> 課題
以下のレコードで、文字列「screenshot」を含む行はいくつあるか。数だけを答えよ。

> 提供レコード
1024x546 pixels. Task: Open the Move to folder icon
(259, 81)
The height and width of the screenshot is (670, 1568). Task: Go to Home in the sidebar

--

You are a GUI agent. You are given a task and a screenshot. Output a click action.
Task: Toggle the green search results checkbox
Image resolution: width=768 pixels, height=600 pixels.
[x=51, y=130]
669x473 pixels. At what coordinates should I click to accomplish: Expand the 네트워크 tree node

> 回答
2